Credit Card Problems- The System is Broken

In the years since I graduated from college I have grown to be quite wary of late night and early morning telephone calls because invariably they only come when there is a problem. The sole exception that comes to mind are the early morning telephone calls that I received about the birth of nieces and nephews, those were pretty cool and worth losing sleep over.

But aside from those moments the primary association I have with the odd hour telephone call is not positive. They have been notices of death or illness, not good news. So when the phone rang at a little past ten I was instantly on guard. The caller ID was restricted so for a moment I was hesitant to answer it, but then concern got the best of me so I picked it up.

It turned out that a dear friend was on the line and in need of a friendly ear. He made some small talk and then launched into a story about bad his finances are and how he can't pay his bills. I felt for him. He has a good work ethic and has always worked hard, but during the past few years he has been laid off a few times.

Each time it happened he picked himself up and did his best to go and find a new job. In between he did what he could to support his family. What little savings he had was quickly eaten up and he found himself using the credit cards to try and get by. They didn't go for fancy meals, vacations or luxury cars.

They were used to purchase groceries, pay tuition for his children, buy clothing for them and other things of this nature. In short, they helped to cover necessities. Gradually he developed balances on them and though he did his best to try to pay them off the odd jobs he worked didn't pay enough to prevent them from becoming maxed out.

When he called me he was in a panic. He didn't have enough money to pay all of his bills. He was a week late in paying one of the cards and had received two calls from them asking when they could expect payment.

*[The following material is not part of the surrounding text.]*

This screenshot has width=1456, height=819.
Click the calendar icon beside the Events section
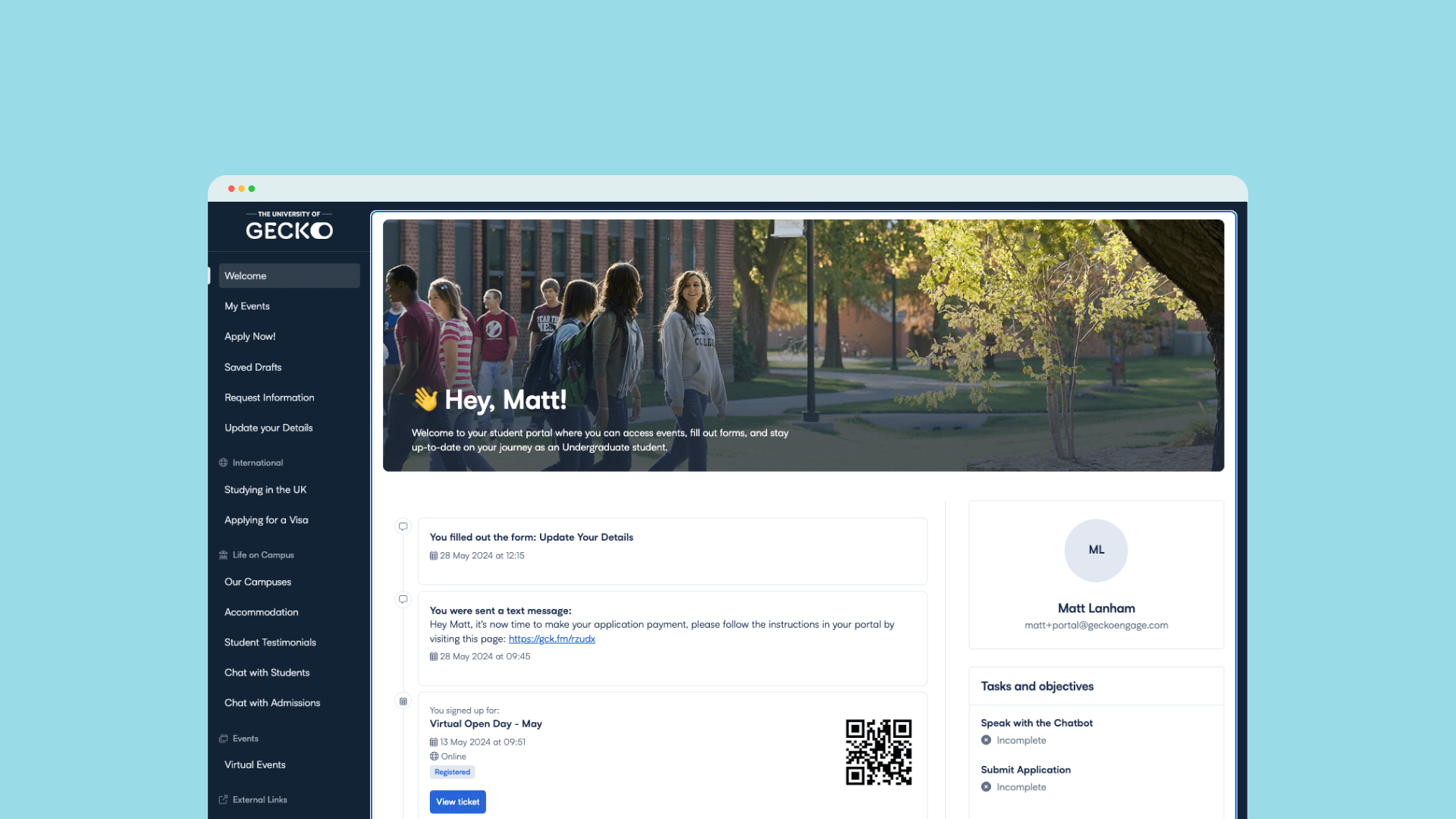tap(223, 738)
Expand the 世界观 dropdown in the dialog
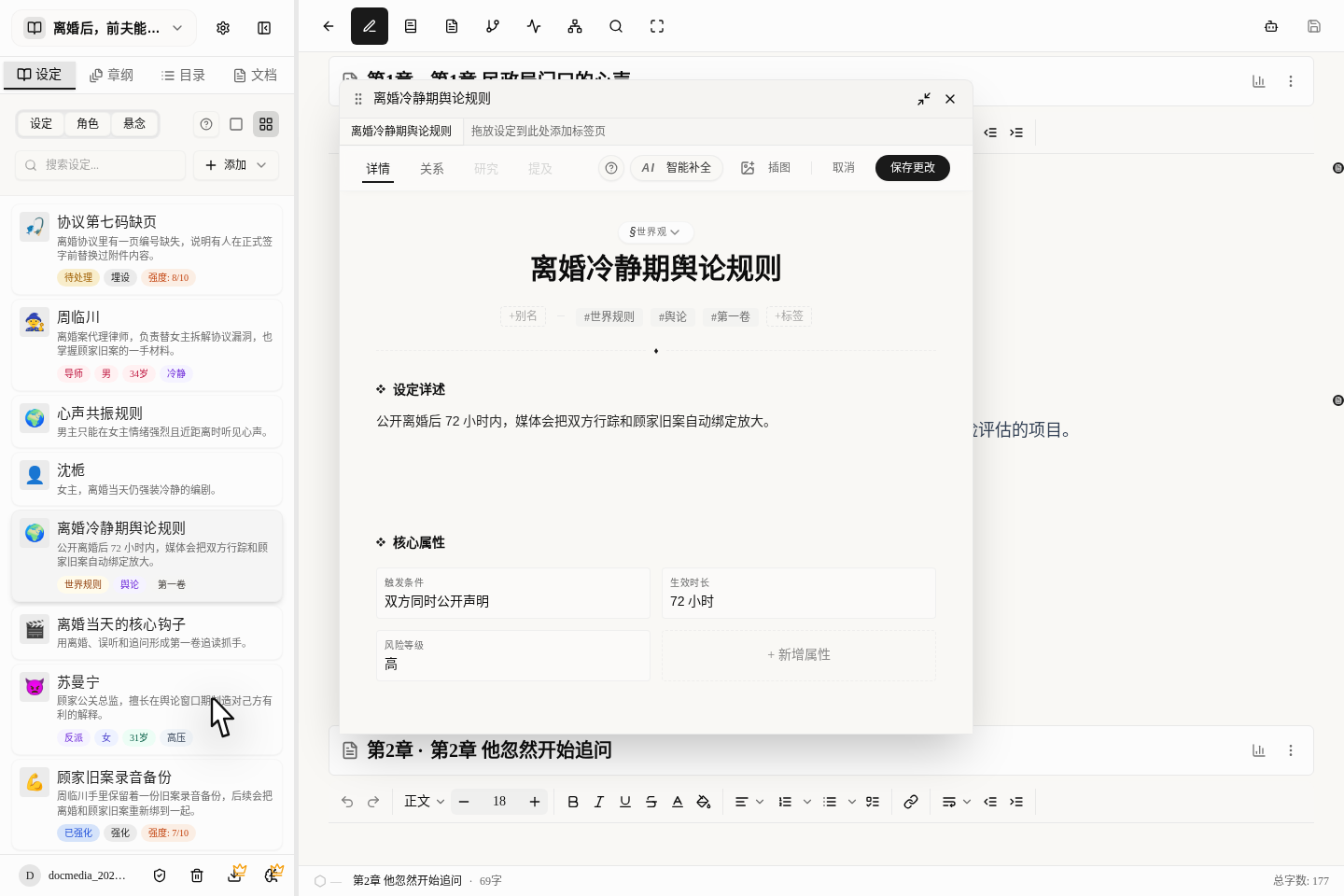 pos(655,232)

During the second call he explained his situation to the bank and asked if they could work with him. They gave him two options in which his account would be frozen and he'd be asked to pay a set amount each month to pay off the bill.

He told them he couldn't afford the amount he was quoted and asked if they could extend the term so that he could pay a lesser amount. The representative told him no and that because he was late in paying his interest rate had been raised to more than 28%.

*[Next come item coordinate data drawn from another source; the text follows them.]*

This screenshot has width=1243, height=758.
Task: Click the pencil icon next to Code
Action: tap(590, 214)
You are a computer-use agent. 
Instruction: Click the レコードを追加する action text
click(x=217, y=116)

He reiterated that he wanted to pay them, that he wasn't trying to shirk his responsibility. He said that if it was a $100 less a month he could afford to make the payments. They turned him down and he asked what he should do.

In turn he was told that if he continued to withold payment the card would go into default and he'd probably gain more options. He told them that he didn't want that to happen, that he was willing to pay and couldn't they work with him. And again they apologized, but said that policy was policy.

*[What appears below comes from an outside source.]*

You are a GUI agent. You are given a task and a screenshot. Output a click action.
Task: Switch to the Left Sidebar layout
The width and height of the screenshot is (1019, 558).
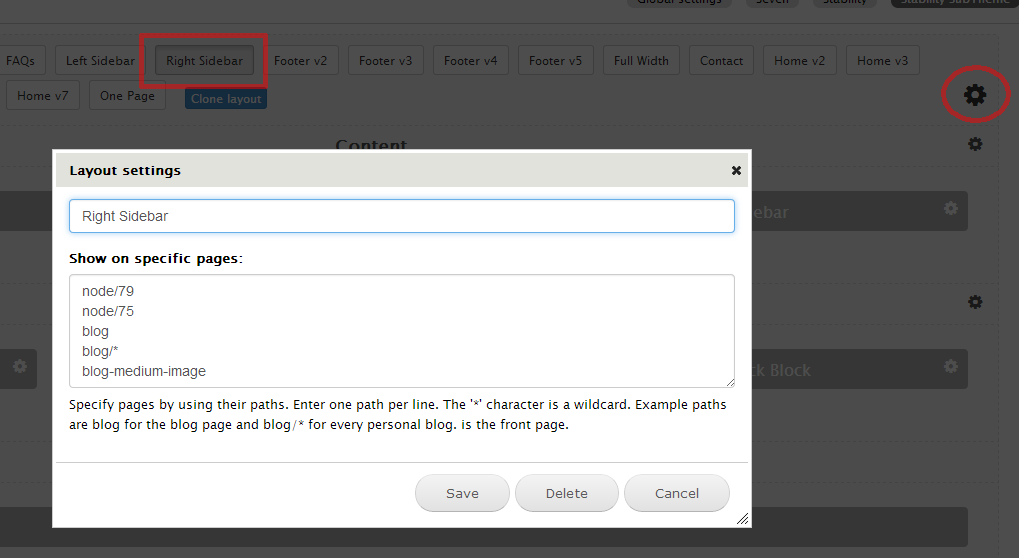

I could hear the anger and the frustration in his voice. When he told me that they system was broken I had to agree.

When the banks got into trouble they went to the government to receive aid. When he went to the bank asking for them to grant him some assistance he got a poke in the eye and a kick in the pants.

Even better, his tax dollars are part of what is helping to fund the banks bailout.

I have heard and read a lot of comments about how people need to be responsible and that we should let the chips fall where they may. It may sound like a good idea to let things lie, but sometimes you need to be there to give people a hand up.

There are more and more stories about middle class families like my friend who are in serious financial distress. I don't have the answer, but I think that if we don't find ways to help we are all going to end up paying the price.


chosha said...

They say fear is the mind killer, but in my experience debt is also pretty effective. I get a little closer to debt-free each week and it's like slowly coming out of darkness into the light. I really sympathise with your friend. It's a surprisingly easy situation to get into and so very hard to leave.

He should enquire about debt consolidation, which will likely result in a lower interest rate than he's getting on the cards and a lower monthly payment overall. But if it isn't accompanied by cutting the credit cards in half and never using them again, it won't save him - it will make things impossible. I really hope he can get it worked out.

The Misanthrope said...

I am so sorry to hear that story. It is criminal how the banks have encouraged people to live beyond their means. What is worse now is that we have to help the banks who refuse to help us unless, the government makes them help. I wish we had a good alternative to banks.

Michael said...

debt is pretty debilitatiting, for the pocketbook and the psyche.

I find it amazing, and twisted, that when this guy asked for help arranging payments, to avoid default, he was told that going into default would gain him more options.